What you have to do :: Copy all of the records below word for word, changing nothing.
>>>
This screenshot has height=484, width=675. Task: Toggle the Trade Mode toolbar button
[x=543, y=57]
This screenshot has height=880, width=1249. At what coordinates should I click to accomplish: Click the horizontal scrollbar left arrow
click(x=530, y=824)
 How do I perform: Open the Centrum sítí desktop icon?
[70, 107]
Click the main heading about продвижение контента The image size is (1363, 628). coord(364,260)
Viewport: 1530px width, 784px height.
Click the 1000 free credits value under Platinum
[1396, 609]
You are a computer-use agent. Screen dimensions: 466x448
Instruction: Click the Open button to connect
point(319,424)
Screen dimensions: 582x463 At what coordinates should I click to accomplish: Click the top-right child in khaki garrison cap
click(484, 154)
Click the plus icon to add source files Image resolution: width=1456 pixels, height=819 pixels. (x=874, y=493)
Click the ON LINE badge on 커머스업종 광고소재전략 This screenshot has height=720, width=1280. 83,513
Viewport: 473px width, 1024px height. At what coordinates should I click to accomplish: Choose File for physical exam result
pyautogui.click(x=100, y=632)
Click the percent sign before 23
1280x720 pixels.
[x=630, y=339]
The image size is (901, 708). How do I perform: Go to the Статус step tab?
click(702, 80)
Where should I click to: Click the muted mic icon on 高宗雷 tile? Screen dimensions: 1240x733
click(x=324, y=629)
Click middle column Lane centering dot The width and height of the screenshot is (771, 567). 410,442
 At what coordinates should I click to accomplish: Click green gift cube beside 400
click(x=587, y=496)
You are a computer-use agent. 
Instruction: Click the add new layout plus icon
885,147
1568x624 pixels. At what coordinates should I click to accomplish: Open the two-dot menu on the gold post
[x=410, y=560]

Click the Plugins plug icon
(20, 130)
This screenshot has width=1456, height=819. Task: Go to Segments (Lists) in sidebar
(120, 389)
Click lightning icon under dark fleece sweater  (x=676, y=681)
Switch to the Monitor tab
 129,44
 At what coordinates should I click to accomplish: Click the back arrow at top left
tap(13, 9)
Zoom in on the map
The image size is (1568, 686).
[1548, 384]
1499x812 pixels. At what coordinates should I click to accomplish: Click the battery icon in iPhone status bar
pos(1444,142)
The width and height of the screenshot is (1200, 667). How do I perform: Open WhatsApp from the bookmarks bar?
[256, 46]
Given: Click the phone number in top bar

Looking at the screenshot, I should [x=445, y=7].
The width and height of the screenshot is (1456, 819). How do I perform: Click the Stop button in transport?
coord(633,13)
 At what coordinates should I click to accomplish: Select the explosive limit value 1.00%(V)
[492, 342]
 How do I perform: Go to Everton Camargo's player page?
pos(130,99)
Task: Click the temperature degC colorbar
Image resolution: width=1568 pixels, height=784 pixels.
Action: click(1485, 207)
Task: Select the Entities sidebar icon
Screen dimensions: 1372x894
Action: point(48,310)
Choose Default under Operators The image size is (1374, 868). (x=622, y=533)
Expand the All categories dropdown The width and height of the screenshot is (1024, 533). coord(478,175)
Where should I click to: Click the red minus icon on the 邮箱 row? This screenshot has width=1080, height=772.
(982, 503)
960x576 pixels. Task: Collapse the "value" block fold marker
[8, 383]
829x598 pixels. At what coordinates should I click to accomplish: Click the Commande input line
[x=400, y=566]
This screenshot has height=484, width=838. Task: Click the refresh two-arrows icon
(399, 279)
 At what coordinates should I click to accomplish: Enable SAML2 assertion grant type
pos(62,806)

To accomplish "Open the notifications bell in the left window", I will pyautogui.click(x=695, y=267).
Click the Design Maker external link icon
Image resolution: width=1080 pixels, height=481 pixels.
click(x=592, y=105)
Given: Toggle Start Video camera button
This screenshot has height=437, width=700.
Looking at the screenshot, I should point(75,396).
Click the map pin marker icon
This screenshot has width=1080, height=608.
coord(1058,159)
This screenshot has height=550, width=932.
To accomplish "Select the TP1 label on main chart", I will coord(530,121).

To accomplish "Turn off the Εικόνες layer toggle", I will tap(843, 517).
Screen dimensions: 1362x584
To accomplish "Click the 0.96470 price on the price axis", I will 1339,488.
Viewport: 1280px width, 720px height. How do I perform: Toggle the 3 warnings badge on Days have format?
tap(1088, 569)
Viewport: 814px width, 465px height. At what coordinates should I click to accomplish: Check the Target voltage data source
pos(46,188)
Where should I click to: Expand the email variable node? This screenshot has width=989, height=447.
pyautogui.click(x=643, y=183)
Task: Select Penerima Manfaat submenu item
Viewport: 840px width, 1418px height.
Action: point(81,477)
<<<
Solution below ::
This screenshot has height=484, width=675. Task: Toggle the Trade Mode toolbar button
[x=543, y=57]
This screenshot has height=880, width=1249. At what coordinates should I click to accomplish: Click the horizontal scrollbar left arrow
click(x=530, y=824)
 How do I perform: Open the Centrum sítí desktop icon?
[70, 107]
Click the main heading about продвижение контента The image size is (1363, 628). coord(364,260)
Viewport: 1530px width, 784px height.
Click the 1000 free credits value under Platinum
[1396, 609]
You are a computer-use agent. Screen dimensions: 466x448
Instruction: Click the Open button to connect
point(319,424)
Screen dimensions: 582x463 At what coordinates should I click to accomplish: Click the top-right child in khaki garrison cap
click(484, 154)
Click the plus icon to add source files Image resolution: width=1456 pixels, height=819 pixels. (x=874, y=493)
Click the ON LINE badge on 커머스업종 광고소재전략 This screenshot has height=720, width=1280. 83,513
Viewport: 473px width, 1024px height. At what coordinates should I click to accomplish: Choose File for physical exam result
pyautogui.click(x=100, y=632)
Click the percent sign before 23
1280x720 pixels.
[x=630, y=339]
The image size is (901, 708). How do I perform: Go to the Статус step tab?
click(702, 80)
Where should I click to: Click the muted mic icon on 高宗雷 tile? Screen dimensions: 1240x733
click(x=324, y=629)
Click middle column Lane centering dot The width and height of the screenshot is (771, 567). 410,442
 At what coordinates should I click to accomplish: Click green gift cube beside 400
click(x=587, y=496)
You are a computer-use agent. 
Instruction: Click the add new layout plus icon
885,147
1568x624 pixels. At what coordinates should I click to accomplish: Open the two-dot menu on the gold post
[x=410, y=560]

Click the Plugins plug icon
(20, 130)
This screenshot has width=1456, height=819. Task: Go to Segments (Lists) in sidebar
(120, 389)
Click lightning icon under dark fleece sweater  (x=676, y=681)
Switch to the Monitor tab
 129,44
 At what coordinates should I click to accomplish: Click the back arrow at top left
tap(13, 9)
Zoom in on the map
The image size is (1568, 686).
[1548, 384]
1499x812 pixels. At what coordinates should I click to accomplish: Click the battery icon in iPhone status bar
pos(1444,142)
The width and height of the screenshot is (1200, 667). How do I perform: Open WhatsApp from the bookmarks bar?
[256, 46]
Given: Click the phone number in top bar

Looking at the screenshot, I should [x=445, y=7].
The width and height of the screenshot is (1456, 819). How do I perform: Click the Stop button in transport?
coord(633,13)
 At what coordinates should I click to accomplish: Select the explosive limit value 1.00%(V)
[492, 342]
 How do I perform: Go to Everton Camargo's player page?
pos(130,99)
Task: Click the temperature degC colorbar
Image resolution: width=1568 pixels, height=784 pixels.
Action: click(1485, 207)
Task: Select the Entities sidebar icon
Screen dimensions: 1372x894
Action: point(48,310)
Choose Default under Operators The image size is (1374, 868). (x=622, y=533)
Expand the All categories dropdown The width and height of the screenshot is (1024, 533). coord(478,175)
Where should I click to: Click the red minus icon on the 邮箱 row? This screenshot has width=1080, height=772.
(982, 503)
960x576 pixels. Task: Collapse the "value" block fold marker
[8, 383]
829x598 pixels. At what coordinates should I click to accomplish: Click the Commande input line
[x=400, y=566]
This screenshot has height=484, width=838. Task: Click the refresh two-arrows icon
(399, 279)
 At what coordinates should I click to accomplish: Enable SAML2 assertion grant type
pos(62,806)

To accomplish "Open the notifications bell in the left window", I will pyautogui.click(x=695, y=267).
Click the Design Maker external link icon
Image resolution: width=1080 pixels, height=481 pixels.
click(x=592, y=105)
Given: Toggle Start Video camera button
This screenshot has height=437, width=700.
Looking at the screenshot, I should point(75,396).
Click the map pin marker icon
This screenshot has width=1080, height=608.
coord(1058,159)
This screenshot has height=550, width=932.
To accomplish "Select the TP1 label on main chart", I will coord(530,121).

To accomplish "Turn off the Εικόνες layer toggle", I will tap(843, 517).
Screen dimensions: 1362x584
To accomplish "Click the 0.96470 price on the price axis", I will 1339,488.
Viewport: 1280px width, 720px height. How do I perform: Toggle the 3 warnings badge on Days have format?
tap(1088, 569)
Viewport: 814px width, 465px height. At what coordinates should I click to accomplish: Check the Target voltage data source
pos(46,188)
Where should I click to: Expand the email variable node? This screenshot has width=989, height=447.
pyautogui.click(x=643, y=183)
Task: Select Penerima Manfaat submenu item
Viewport: 840px width, 1418px height.
Action: point(81,477)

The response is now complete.